→ **YOUR TASK**: Repeat the data below with no changes.

= = = = = = =

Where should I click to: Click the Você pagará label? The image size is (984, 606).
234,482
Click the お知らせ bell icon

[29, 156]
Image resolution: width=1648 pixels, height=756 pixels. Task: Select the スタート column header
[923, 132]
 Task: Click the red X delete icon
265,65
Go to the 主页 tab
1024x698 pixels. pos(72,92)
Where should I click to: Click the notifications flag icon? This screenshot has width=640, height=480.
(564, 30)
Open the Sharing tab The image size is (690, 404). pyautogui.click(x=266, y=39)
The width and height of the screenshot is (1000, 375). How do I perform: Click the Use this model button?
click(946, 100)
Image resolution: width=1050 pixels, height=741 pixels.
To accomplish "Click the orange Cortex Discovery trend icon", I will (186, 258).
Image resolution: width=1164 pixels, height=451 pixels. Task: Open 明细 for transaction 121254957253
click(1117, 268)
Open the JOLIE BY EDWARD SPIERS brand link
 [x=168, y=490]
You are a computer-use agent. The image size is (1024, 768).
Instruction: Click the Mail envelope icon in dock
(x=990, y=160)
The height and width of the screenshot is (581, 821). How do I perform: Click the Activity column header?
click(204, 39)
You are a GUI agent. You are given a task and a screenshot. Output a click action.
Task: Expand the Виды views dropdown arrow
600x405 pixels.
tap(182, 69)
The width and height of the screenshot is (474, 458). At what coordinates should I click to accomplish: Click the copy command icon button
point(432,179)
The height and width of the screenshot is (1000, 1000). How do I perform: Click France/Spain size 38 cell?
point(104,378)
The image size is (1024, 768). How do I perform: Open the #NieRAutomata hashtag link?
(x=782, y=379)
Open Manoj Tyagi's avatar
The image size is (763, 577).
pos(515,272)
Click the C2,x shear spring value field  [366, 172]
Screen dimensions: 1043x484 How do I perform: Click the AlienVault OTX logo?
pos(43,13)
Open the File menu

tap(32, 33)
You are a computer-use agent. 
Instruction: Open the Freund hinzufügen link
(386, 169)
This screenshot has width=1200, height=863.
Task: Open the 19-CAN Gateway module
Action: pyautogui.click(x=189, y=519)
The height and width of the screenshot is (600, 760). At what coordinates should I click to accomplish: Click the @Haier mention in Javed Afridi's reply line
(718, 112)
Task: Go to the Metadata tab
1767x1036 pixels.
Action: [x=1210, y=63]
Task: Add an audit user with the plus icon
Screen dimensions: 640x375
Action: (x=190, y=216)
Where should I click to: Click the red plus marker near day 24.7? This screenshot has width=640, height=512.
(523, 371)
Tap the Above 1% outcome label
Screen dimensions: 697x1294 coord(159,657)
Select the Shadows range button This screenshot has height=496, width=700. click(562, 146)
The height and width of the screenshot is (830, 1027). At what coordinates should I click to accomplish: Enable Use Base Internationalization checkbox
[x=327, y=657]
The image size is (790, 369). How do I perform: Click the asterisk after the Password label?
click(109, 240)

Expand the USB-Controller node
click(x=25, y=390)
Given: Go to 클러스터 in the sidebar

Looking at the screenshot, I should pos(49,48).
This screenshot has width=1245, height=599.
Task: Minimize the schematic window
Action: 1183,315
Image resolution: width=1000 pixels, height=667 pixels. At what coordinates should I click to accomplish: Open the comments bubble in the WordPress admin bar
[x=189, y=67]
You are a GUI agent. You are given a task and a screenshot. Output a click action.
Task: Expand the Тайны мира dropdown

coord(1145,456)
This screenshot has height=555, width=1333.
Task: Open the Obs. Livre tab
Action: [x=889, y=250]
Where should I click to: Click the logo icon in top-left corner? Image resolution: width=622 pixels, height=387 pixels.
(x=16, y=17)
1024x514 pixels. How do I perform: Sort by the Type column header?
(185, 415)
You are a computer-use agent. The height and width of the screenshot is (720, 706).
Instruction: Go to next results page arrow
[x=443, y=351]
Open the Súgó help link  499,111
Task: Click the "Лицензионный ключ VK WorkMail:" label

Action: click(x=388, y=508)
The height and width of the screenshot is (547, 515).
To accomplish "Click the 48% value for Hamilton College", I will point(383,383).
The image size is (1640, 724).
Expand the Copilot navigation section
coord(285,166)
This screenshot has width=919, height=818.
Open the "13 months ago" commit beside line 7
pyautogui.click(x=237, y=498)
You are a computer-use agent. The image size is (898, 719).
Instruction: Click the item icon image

= = = = = = =

→ **SOLUTION**:
Where should I click to: Click the Você pagará label? The image size is (984, 606).
234,482
Click the お知らせ bell icon

[29, 156]
Image resolution: width=1648 pixels, height=756 pixels. Task: Select the スタート column header
[923, 132]
 Task: Click the red X delete icon
265,65
Go to the 主页 tab
1024x698 pixels. pos(72,92)
Where should I click to: Click the notifications flag icon? This screenshot has width=640, height=480.
(564, 30)
Open the Sharing tab The image size is (690, 404). pyautogui.click(x=266, y=39)
The width and height of the screenshot is (1000, 375). How do I perform: Click the Use this model button?
click(946, 100)
Image resolution: width=1050 pixels, height=741 pixels.
To accomplish "Click the orange Cortex Discovery trend icon", I will (186, 258).
Image resolution: width=1164 pixels, height=451 pixels. Task: Open 明细 for transaction 121254957253
click(1117, 268)
Open the JOLIE BY EDWARD SPIERS brand link
 [x=168, y=490]
You are a computer-use agent. The image size is (1024, 768).
Instruction: Click the Mail envelope icon in dock
(x=990, y=160)
The height and width of the screenshot is (581, 821). How do I perform: Click the Activity column header?
click(204, 39)
You are a GUI agent. You are given a task and a screenshot. Output a click action.
Task: Expand the Виды views dropdown arrow
600x405 pixels.
tap(182, 69)
The width and height of the screenshot is (474, 458). At what coordinates should I click to accomplish: Click the copy command icon button
point(432,179)
The height and width of the screenshot is (1000, 1000). How do I perform: Click France/Spain size 38 cell?
point(104,378)
The image size is (1024, 768). How do I perform: Open the #NieRAutomata hashtag link?
(x=782, y=379)
Open Manoj Tyagi's avatar
The image size is (763, 577).
pos(515,272)
Click the C2,x shear spring value field  [366, 172]
Screen dimensions: 1043x484 How do I perform: Click the AlienVault OTX logo?
pos(43,13)
Open the File menu

tap(32, 33)
You are a computer-use agent. 
Instruction: Open the Freund hinzufügen link
(386, 169)
This screenshot has width=1200, height=863.
Task: Open the 19-CAN Gateway module
Action: pyautogui.click(x=189, y=519)
The height and width of the screenshot is (600, 760). At what coordinates should I click to accomplish: Click the @Haier mention in Javed Afridi's reply line
(718, 112)
Task: Go to the Metadata tab
1767x1036 pixels.
Action: [x=1210, y=63]
Task: Add an audit user with the plus icon
Screen dimensions: 640x375
Action: (x=190, y=216)
Where should I click to: Click the red plus marker near day 24.7? This screenshot has width=640, height=512.
(523, 371)
Tap the Above 1% outcome label
Screen dimensions: 697x1294 coord(159,657)
Select the Shadows range button This screenshot has height=496, width=700. click(562, 146)
The height and width of the screenshot is (830, 1027). At what coordinates should I click to accomplish: Enable Use Base Internationalization checkbox
[x=327, y=657]
The image size is (790, 369). How do I perform: Click the asterisk after the Password label?
click(109, 240)

Expand the USB-Controller node
click(x=25, y=390)
Given: Go to 클러스터 in the sidebar

Looking at the screenshot, I should pos(49,48).
This screenshot has width=1245, height=599.
Task: Minimize the schematic window
Action: 1183,315
Image resolution: width=1000 pixels, height=667 pixels. At what coordinates should I click to accomplish: Open the comments bubble in the WordPress admin bar
[x=189, y=67]
You are a GUI agent. You are given a task and a screenshot. Output a click action.
Task: Expand the Тайны мира dropdown

coord(1145,456)
This screenshot has height=555, width=1333.
Task: Open the Obs. Livre tab
Action: [x=889, y=250]
Where should I click to: Click the logo icon in top-left corner? Image resolution: width=622 pixels, height=387 pixels.
(x=16, y=17)
1024x514 pixels. How do I perform: Sort by the Type column header?
(185, 415)
You are a computer-use agent. The height and width of the screenshot is (720, 706).
Instruction: Go to next results page arrow
[x=443, y=351]
Open the Súgó help link  499,111
Task: Click the "Лицензионный ключ VK WorkMail:" label

Action: click(x=388, y=508)
The height and width of the screenshot is (547, 515).
To accomplish "Click the 48% value for Hamilton College", I will point(383,383).
The image size is (1640, 724).
Expand the Copilot navigation section
coord(285,166)
This screenshot has width=919, height=818.
Open the "13 months ago" commit beside line 7
pyautogui.click(x=237, y=498)
You are a computer-use agent. The image size is (898, 719).
Instruction: Click the item icon image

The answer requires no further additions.